The kids’ gamebooks of thirty-odd years ago all followed the obvious model of an omniscient narrator presenting you, in the role of protagonist, with limited information: “Here are three caskets, of lead, silver and gold.” Characterization of the main character is difficult because hearing your avatar talk about things that you as reader know nothing about can really mess with suspension of disbelief. The interactivity inevitably reduces to problem-solving. And I like problem-solving, but it’s not really what’s interesting about fiction.

A more fruitful kind of interactivity is to have a first person narrator with whom the reader can have a dialogue. You’re his Hopkirk, his Harvey, his Tyler Durden. That’s the approach I’ve taken with Frankenstein. In five of the book’s six parts, you are the voice of Victor Frankenstein’s conscience – or ambition, or reason, as you prefer. The effect is very different from a game. It’s like reading the novel. But where, in the original, Victor’s self-pitying introspection can become wearying, here you have the opportunity to challenge him. In striking up a dialogue – a relationship, in fact – you become more invested in his fate.
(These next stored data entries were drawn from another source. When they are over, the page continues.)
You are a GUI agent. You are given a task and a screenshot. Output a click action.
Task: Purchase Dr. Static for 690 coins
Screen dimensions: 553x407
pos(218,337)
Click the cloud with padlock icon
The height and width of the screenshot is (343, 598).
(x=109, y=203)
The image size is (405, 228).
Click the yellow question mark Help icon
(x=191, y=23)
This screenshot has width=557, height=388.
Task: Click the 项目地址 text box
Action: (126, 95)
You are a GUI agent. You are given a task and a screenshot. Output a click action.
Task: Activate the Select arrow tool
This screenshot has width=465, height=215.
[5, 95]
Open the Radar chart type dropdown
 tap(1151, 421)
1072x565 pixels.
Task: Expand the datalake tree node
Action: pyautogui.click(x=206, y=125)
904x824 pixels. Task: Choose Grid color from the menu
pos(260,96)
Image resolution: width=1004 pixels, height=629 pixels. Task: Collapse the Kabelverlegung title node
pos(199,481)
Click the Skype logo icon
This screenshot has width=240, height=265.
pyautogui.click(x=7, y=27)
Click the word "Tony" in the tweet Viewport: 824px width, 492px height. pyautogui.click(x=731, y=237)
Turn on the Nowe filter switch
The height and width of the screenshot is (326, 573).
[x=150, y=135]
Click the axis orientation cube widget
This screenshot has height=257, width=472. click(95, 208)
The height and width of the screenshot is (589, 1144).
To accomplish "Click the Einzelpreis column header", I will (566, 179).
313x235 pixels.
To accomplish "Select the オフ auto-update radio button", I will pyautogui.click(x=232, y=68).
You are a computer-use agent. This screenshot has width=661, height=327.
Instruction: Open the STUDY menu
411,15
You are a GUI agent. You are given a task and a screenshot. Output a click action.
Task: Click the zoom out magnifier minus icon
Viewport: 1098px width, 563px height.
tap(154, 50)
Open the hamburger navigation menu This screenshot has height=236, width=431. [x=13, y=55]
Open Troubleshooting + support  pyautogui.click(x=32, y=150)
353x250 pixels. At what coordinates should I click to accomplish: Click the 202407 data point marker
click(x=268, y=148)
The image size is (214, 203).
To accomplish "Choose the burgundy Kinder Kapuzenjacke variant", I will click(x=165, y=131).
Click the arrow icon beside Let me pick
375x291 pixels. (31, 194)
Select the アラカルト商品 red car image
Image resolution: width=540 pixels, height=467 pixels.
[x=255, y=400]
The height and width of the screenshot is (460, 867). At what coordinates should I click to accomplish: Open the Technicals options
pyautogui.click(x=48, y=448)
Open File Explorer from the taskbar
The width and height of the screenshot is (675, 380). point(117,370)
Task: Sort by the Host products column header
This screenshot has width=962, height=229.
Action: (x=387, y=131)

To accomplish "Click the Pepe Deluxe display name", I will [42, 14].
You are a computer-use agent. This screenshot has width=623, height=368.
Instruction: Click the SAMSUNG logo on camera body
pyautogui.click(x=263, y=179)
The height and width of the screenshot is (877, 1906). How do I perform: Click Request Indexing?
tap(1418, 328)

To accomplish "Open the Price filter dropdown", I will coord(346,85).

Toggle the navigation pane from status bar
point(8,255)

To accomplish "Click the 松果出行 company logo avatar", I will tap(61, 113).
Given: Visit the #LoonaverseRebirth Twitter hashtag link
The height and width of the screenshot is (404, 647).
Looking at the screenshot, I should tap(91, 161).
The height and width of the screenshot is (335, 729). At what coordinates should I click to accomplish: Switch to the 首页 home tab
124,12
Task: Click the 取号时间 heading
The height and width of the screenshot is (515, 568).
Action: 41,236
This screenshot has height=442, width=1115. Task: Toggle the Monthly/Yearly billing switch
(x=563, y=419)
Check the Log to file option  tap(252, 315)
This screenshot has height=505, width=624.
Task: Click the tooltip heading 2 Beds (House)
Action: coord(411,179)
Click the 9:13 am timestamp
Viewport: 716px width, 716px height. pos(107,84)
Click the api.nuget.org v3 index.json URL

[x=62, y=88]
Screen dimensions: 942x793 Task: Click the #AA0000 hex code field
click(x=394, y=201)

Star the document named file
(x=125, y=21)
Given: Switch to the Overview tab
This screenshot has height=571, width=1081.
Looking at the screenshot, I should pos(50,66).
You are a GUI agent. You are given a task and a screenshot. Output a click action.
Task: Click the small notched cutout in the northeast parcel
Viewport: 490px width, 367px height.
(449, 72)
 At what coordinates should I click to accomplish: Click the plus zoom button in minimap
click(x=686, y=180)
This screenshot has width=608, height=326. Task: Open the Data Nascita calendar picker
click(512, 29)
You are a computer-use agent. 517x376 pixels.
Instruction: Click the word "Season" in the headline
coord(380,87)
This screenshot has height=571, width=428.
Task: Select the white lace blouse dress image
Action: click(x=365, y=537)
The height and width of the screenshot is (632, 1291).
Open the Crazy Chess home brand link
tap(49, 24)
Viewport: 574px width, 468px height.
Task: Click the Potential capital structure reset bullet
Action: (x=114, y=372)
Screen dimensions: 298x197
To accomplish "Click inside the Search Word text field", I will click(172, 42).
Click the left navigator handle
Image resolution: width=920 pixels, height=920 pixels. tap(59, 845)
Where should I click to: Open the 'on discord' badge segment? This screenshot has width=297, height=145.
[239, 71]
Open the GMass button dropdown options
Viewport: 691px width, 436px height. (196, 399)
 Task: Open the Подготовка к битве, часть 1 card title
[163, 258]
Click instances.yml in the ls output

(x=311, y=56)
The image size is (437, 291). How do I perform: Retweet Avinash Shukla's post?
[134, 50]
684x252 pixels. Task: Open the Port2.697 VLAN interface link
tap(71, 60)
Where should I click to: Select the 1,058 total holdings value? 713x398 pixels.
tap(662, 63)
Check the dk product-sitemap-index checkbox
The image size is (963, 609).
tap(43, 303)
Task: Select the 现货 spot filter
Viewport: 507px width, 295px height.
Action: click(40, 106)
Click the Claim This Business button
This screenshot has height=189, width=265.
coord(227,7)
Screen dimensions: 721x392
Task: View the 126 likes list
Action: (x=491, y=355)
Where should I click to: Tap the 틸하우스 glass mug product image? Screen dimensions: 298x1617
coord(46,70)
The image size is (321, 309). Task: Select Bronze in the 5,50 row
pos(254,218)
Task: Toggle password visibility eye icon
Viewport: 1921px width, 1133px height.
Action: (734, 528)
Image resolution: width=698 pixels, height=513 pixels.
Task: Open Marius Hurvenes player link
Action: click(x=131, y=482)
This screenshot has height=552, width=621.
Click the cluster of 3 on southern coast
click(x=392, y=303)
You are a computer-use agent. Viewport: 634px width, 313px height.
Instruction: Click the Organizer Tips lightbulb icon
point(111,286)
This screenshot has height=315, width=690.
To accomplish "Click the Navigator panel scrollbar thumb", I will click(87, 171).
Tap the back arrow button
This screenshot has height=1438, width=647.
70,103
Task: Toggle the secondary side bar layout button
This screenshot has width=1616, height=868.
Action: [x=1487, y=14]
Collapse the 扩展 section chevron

You’re not solving the problems of the plot so much as exploring the crannies of character.

For that reason, perhaps, Michael Bhaskar, my editor at Profile Books, said he found that reconfiguring the text to make it explorable like this makes for a more engaging read than the original. Modern readers, some of whom even struggle with the genius of Dickens, can certainly be forgiven for not wanting to wade through the teenaged Mrs Shelley's stodgy prose. I certainly feel making Frankenstein interactive is a worthwhile experiment, and it opens up other rewarding forms of interactive fiction that are a far cry from, “You see a bloodthirsty ogre at the end of the passage.”

I don’t think this is the future of books, though. The novel as a form does not require fixing. Never, when reading War and Peace, did I wish I could break out of the story to call up a map of a battlefield or research 19th century Russian etiquette. Sometimes I might grudgingly refer to the notes at the back, resenting the interruption of the narrative flow even as I did. If it’s a good novel, I don’t want it to have pictures or sound effects or 3D. It doesn’t need them. A great story holds you spellbound in the world of your imagination. Or rather, and better, in the fusion of your imagination with the author’s.

Which is, when you think about it, a truly rewarding form of interactivity. And it’s been there all along.
Frankenstein is coded for iPad and iPhone by Inkle and published by Profile Books.